Prisma Access provides traffic analysis, threat prevention, URL filtering, and segmentation, as well as vulnerability protection, DLP, anti-spyware, antivirus, URL filtering, and file blocking. It provides everything. This combination is very important. When a customer wants to block certain URL categories, they can block them. If they want to exclude any entertainment websites from their environment, they can block them. What we implement depends totally on the customer's environment and what they need. We can play with it and modify things.

Another benefit is that if any vulnerability is detected, such as a Zero-day attack, Palo Alto provides an update dynamically. The patch is installed so that the network is not exploited.

The Autonomous Digital Experience Management (ADEM) offered by Palo Alto is a good reporting tool. It gives insights into how things are going within the network. It takes all the data from the users' endpoints and does an analysis, and it suggests changes as well.

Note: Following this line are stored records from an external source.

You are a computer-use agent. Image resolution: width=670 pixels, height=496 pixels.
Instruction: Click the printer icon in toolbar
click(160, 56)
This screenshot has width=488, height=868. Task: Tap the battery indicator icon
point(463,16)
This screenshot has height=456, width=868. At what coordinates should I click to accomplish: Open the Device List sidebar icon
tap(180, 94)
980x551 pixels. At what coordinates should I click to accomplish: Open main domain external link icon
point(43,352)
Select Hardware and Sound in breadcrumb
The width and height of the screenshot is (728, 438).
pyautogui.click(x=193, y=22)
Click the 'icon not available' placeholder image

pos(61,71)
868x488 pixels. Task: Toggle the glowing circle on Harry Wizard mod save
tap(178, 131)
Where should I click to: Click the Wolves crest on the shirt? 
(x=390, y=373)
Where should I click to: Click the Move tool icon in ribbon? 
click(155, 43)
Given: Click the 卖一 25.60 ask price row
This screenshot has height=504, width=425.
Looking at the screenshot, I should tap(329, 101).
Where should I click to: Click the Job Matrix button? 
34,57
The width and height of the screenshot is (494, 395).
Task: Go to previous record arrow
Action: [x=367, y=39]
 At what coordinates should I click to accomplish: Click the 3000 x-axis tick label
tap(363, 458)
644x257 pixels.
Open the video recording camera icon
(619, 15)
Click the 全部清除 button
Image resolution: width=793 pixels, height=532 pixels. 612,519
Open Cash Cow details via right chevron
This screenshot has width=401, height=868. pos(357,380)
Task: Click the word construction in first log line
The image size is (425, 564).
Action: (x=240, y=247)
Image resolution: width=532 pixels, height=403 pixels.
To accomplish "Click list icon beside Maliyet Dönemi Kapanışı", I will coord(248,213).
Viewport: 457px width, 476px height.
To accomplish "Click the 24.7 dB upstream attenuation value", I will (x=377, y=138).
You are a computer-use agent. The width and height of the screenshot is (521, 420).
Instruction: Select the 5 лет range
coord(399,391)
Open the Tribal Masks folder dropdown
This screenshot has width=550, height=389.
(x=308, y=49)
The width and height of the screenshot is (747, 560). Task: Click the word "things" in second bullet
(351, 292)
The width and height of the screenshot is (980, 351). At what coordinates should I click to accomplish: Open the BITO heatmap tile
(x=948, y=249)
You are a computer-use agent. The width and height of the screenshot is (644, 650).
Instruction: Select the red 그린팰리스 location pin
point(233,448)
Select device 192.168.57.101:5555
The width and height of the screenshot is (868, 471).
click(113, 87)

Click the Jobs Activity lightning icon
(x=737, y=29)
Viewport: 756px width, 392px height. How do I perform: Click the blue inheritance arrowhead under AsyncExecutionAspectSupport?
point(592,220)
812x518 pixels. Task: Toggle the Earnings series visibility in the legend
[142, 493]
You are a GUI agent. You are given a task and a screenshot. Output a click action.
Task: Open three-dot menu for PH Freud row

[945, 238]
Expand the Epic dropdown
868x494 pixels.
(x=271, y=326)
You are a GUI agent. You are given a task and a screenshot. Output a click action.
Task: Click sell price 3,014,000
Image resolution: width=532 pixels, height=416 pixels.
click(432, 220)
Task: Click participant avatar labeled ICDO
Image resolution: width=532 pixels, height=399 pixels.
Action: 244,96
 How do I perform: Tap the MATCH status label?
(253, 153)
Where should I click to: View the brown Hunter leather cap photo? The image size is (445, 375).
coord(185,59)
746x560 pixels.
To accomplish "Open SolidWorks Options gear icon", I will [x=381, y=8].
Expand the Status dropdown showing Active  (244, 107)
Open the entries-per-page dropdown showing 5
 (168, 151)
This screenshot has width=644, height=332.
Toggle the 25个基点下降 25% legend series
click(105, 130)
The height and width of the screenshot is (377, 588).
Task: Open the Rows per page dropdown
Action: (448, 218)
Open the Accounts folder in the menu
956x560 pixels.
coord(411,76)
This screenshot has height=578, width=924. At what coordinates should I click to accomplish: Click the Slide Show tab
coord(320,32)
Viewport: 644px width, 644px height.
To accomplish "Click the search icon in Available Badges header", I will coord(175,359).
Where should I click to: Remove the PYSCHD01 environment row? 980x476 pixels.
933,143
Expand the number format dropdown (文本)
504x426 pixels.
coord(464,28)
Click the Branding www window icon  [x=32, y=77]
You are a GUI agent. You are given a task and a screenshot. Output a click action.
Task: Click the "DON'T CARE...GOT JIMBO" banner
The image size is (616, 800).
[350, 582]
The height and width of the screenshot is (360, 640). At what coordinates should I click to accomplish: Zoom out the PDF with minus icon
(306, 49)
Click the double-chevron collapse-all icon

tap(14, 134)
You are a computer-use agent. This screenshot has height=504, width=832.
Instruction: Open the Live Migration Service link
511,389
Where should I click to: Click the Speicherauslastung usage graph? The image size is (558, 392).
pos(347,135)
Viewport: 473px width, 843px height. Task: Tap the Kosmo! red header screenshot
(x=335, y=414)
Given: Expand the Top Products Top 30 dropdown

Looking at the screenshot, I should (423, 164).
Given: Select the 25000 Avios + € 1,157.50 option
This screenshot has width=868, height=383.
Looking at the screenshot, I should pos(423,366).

The ADEM analysis of various tests will give the user feedback such as, "Okay, I'm seeing latency here." We or the customer can then improve on that. If something is blocked that shouldn't be, we can make a change in the policy. It's a good tool to have. It makes the user experience better.

The Cloud Management application has room for improvement. There are a lot of things on the roadmap for that application; things are going to happen soon.

I have been using Palo Alto Networks Prisma Access for around one year, as a consultant. I have deployed the solution for clients all over the world.

The availability of Prisma Access is good. I haven't seen any major issues yet.

It is scalable. We scale the solution based on the customer's requirements, after getting their technical design and discussing how they want to deploy it.

I would rate their customer support at nine out of 10. The one point I have deducted is because it is very hard to get support sometimes. There are times when the customer has to wait a long time in the queue. But once they get an engineer, they get the proper support. The Palo Alto engineers are good. It's just that it's very hard to get the engineer on time, sometimes. I believe this is because the solution has expanded a lot. Users are purchasing it but the support is not keeping pace. They are working on that and the support is going to be increased in the future.

Positive

The deployment is simple.

The time it takes for deployment of Prisma Access depends on how big the environment is. One company may have 120 or 130 branch sites, while another company may have just six or seven. It varies on that number of sites or on the number of data centers they have. If there are only five or six branch office locations, then the deployment can be completed in five or six days.

I'm not involved on the financial side, but I believe the solution is costly.

In the same way a customer manages their on-prem firewalls that are not on Prisma Access, they can manage Prisma Access infrastructure through Panorama. That makes it easy for them. The customer is already familiar with how to manage things with Panorama, so there isn't much that is new. There are little changes but that's it. If a customer is already using Palo Alto, we recommend going with Panorama.

Overall, the security provided by Prisma Access is top-notch. It is the same firewall that Palo Alto provides for a local setup. It's the best firewall, per the industry review ratings.